Kyverna is aiming to expand the reach and impact of their cell therapies. The company is focused on proving the efficacy and safety of their candidate therapeutics through formal clinical trials. It also has supported providing the approach to select few patients in need through expanded access. The goal is not just to validate cell therapy as a viable treatment option but to establish it as a standard of care for autoimmune diseases, and make it accessible and affordable to all who can benefit.

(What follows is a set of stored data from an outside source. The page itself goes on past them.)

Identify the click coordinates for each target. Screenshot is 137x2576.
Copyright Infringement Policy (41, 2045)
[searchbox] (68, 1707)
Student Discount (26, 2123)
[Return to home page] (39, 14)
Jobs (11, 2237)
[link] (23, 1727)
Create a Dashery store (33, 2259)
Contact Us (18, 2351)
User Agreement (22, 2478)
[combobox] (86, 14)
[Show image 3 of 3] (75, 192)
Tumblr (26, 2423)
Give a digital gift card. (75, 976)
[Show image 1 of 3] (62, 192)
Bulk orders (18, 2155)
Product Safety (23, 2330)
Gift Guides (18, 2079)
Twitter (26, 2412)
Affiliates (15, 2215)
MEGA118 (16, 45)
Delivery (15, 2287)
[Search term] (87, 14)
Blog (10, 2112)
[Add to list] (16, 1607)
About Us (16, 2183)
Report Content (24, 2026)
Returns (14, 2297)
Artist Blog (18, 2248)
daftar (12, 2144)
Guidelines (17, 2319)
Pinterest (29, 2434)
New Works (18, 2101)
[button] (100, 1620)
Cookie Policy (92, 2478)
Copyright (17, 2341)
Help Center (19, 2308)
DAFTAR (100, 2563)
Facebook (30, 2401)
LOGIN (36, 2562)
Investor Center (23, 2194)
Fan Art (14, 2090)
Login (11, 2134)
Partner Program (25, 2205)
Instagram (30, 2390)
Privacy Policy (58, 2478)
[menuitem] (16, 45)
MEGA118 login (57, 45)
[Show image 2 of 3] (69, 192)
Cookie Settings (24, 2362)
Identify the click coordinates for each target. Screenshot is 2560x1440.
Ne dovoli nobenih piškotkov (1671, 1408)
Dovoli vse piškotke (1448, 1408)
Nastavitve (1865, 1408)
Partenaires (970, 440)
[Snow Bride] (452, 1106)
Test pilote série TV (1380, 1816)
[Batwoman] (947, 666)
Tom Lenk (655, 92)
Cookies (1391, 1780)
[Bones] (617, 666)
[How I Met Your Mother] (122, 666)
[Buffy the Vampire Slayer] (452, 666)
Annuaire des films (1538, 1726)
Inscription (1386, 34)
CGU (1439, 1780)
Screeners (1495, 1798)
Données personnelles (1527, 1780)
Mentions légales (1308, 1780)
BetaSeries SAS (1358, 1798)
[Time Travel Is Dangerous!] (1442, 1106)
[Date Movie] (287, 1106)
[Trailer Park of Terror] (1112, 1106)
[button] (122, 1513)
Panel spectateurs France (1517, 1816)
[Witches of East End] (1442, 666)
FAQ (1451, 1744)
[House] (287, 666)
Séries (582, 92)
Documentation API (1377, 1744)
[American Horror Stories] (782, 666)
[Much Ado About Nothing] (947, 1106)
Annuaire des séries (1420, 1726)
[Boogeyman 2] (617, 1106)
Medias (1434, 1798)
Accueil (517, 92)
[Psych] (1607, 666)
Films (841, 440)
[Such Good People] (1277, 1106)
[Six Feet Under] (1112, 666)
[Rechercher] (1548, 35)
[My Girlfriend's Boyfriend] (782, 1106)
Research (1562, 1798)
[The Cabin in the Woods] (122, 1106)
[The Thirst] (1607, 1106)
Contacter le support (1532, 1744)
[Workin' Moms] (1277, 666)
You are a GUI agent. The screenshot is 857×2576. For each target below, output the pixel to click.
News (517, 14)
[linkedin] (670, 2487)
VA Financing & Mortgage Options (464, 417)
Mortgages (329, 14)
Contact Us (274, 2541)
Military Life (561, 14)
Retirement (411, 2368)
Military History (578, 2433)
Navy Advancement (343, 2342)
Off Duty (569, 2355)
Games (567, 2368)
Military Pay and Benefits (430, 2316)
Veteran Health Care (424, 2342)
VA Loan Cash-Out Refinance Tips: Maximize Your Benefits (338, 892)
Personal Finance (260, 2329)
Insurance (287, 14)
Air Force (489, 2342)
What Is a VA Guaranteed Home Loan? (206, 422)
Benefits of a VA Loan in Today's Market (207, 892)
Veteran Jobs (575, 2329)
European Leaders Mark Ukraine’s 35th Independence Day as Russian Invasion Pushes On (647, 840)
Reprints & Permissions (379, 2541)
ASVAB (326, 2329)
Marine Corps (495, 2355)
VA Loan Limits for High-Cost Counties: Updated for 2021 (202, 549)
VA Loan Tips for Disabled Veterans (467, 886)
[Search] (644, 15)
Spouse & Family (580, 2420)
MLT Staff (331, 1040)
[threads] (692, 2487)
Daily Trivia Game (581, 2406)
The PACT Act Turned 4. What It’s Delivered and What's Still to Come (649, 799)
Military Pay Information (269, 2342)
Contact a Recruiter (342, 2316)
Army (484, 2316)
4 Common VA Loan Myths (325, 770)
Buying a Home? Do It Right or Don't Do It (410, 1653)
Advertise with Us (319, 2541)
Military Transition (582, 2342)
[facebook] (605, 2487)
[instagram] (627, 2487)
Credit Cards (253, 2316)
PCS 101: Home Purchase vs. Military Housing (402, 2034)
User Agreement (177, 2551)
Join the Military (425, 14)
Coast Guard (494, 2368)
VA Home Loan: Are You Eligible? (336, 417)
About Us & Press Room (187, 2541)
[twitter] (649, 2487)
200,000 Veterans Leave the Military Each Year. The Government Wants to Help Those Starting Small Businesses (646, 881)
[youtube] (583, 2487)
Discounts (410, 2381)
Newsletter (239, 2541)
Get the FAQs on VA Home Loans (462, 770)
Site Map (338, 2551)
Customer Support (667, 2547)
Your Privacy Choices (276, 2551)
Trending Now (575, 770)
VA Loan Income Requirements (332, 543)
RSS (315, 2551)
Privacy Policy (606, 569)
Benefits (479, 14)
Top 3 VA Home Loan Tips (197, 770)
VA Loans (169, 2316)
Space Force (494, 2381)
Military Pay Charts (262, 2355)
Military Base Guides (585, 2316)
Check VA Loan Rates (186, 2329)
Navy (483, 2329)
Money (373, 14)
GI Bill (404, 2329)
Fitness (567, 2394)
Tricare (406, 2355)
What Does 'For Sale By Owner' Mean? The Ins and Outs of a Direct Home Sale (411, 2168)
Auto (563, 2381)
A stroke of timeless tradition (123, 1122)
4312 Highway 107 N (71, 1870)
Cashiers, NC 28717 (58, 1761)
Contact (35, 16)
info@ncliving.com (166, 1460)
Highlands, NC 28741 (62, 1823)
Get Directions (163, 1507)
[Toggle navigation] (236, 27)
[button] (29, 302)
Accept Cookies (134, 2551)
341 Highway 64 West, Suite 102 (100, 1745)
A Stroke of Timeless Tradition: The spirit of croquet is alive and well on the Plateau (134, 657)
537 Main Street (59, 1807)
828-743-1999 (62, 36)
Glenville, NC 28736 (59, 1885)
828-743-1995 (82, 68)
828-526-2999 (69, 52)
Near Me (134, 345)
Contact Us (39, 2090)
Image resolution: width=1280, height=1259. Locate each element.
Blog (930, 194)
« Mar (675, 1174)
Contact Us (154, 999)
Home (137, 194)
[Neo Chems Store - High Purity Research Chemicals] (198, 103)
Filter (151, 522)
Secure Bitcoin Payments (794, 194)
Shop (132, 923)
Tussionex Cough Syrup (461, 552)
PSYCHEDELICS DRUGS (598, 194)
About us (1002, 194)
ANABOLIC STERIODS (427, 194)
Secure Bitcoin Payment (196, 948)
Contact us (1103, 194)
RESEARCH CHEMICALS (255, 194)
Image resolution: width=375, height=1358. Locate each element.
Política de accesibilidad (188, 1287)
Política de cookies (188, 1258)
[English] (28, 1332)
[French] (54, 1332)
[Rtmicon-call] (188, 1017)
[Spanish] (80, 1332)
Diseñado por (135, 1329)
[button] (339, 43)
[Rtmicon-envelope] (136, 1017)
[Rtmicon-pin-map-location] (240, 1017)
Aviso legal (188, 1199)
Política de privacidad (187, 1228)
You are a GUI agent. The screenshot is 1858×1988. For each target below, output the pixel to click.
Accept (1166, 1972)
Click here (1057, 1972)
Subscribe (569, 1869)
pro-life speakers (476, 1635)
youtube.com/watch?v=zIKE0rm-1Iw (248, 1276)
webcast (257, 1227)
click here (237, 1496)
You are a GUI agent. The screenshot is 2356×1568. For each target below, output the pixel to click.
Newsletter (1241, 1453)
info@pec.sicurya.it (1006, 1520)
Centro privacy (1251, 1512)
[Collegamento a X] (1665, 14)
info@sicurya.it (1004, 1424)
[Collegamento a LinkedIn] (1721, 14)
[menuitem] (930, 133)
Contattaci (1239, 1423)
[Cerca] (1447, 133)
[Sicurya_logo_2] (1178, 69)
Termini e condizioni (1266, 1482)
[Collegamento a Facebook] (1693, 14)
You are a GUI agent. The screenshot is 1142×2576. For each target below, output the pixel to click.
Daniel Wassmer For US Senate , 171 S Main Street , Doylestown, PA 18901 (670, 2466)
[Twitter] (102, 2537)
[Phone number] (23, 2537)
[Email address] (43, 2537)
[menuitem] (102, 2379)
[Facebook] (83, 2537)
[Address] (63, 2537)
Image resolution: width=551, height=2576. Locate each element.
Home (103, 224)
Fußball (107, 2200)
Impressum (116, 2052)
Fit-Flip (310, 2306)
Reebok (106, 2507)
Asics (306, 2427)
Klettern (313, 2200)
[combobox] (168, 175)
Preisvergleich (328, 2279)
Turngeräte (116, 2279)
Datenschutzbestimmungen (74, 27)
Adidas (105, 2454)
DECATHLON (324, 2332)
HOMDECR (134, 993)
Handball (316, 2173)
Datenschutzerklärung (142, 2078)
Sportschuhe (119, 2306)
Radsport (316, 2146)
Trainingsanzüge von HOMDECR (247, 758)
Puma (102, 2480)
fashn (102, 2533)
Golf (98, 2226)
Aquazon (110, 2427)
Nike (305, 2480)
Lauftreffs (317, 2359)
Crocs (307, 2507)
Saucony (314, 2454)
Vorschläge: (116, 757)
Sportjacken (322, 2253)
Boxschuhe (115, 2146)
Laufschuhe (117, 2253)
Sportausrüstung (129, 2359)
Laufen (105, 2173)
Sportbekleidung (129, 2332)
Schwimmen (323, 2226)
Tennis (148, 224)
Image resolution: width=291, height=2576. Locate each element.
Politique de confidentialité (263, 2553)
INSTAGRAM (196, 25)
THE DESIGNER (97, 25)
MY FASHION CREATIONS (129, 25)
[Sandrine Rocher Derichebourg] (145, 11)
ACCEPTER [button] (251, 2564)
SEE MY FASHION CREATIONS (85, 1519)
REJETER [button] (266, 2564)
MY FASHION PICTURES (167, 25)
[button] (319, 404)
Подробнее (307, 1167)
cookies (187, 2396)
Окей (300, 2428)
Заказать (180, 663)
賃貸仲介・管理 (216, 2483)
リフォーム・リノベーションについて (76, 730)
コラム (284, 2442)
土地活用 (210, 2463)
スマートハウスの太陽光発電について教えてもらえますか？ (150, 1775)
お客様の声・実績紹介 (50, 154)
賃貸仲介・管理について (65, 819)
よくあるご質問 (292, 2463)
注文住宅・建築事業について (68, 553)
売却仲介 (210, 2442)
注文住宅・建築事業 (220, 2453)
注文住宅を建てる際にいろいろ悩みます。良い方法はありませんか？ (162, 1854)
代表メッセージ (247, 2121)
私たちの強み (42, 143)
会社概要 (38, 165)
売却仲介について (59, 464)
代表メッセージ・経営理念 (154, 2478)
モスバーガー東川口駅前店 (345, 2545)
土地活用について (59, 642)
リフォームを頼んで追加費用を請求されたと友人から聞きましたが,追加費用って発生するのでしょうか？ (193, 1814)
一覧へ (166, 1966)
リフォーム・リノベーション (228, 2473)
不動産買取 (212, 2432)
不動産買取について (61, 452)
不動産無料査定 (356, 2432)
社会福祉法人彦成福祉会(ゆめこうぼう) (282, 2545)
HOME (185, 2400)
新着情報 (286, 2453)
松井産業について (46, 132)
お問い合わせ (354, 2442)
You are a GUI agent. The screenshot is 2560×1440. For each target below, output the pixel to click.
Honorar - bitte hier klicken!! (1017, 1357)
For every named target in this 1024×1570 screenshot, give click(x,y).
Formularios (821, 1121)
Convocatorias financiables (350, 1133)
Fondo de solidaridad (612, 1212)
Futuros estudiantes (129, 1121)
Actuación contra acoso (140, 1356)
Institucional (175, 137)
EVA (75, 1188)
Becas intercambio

Finding ways to efficiently manufacture and reduce the cost of manufacturing the therapies, such that the cost will not be a barrier to the applicability of the approach in a large number of patients, is crucial. Making the therapies available in a safe and accessible manner is a key part of changing the course of autoimmune diseases.
The burden of current treatments associated with autoimmune diseases can be significant. People with an autoimmune disease are often reminded of their disease every day because they are taking a pill or going to an infusion center at a certain frequency every other week or every month, explains Dr. Borie.
The potential to successfully treat autoimmune diseases through cell therapy by resetting the immune system “drives us to work even harder to provide the proof that this is really the transformation that we think it’s going to be,” says Dr. Borie.

ABOUT Dr. Dominic Borie
Dominic Borie, MD, PhD, is President, Research and Development at Kyverna Therapeutics. Dr. Borie is an accomplished immunologist and digestive tract and liver transplant surgeon with extensive experience in drug development. He joins Kyverna from Horizon Therapeutics where he served as Vice-President and Head, External Research and Development.
From 2005 through 2018, Dr. Borie held leadership positions at Genentech, Amgen, and Roche. While at Genentech, Dr. Borie was Senior Medical Director in the Product Development Immunology group where he contributed to the design, implementation and monitoring of global clinical trials for inflammation-related diseases such as inflammatory bowel diseases. During the latter part of his tenure, Dr. Borie was Associate Group Medical Director, Global Head of Anti-CD20 Immunology and filed two sBLAs leading to new indications for Rituxan® in orphan diseases (pemphigus vulgaris and granulomatosis with polyangiitis). Dr. Borie joined Genentech from Amgen where he served as Medical Director and Global Development Leader for Inflammation. He started his career in industry at Roche as Director of Transplantation Research before transitioning to Translational Medicine roles for immune diseases.
Prior to the transition to industry, Dr. Borie was in academia at Stanford University as the Director, Transplantation Immunology Laboratory. During this time, Dr. Borie was a key contributor to the validation of JAK inhibition as a new immunomodulatory approach, culminating in the approval of a new molecule for rheumatoid arthritis patients. Dr. Borie was previously a digestive surgery and liver transplantation attending surgeon at Pitie-Salpetriere Hospital, Assistance Publique in Paris, France. Dr. Borie has an extensive publication history with over 50 publications in peer-reviewed journals, 10 book chapters, and four issued patents.
Dr. Borie received his PhD in transplantation immunology from the University of Paris V – Descartes and his MD, Master’s degree in Immunology, and Certificate of Immunology and Immunopathology from the University of Paris XII.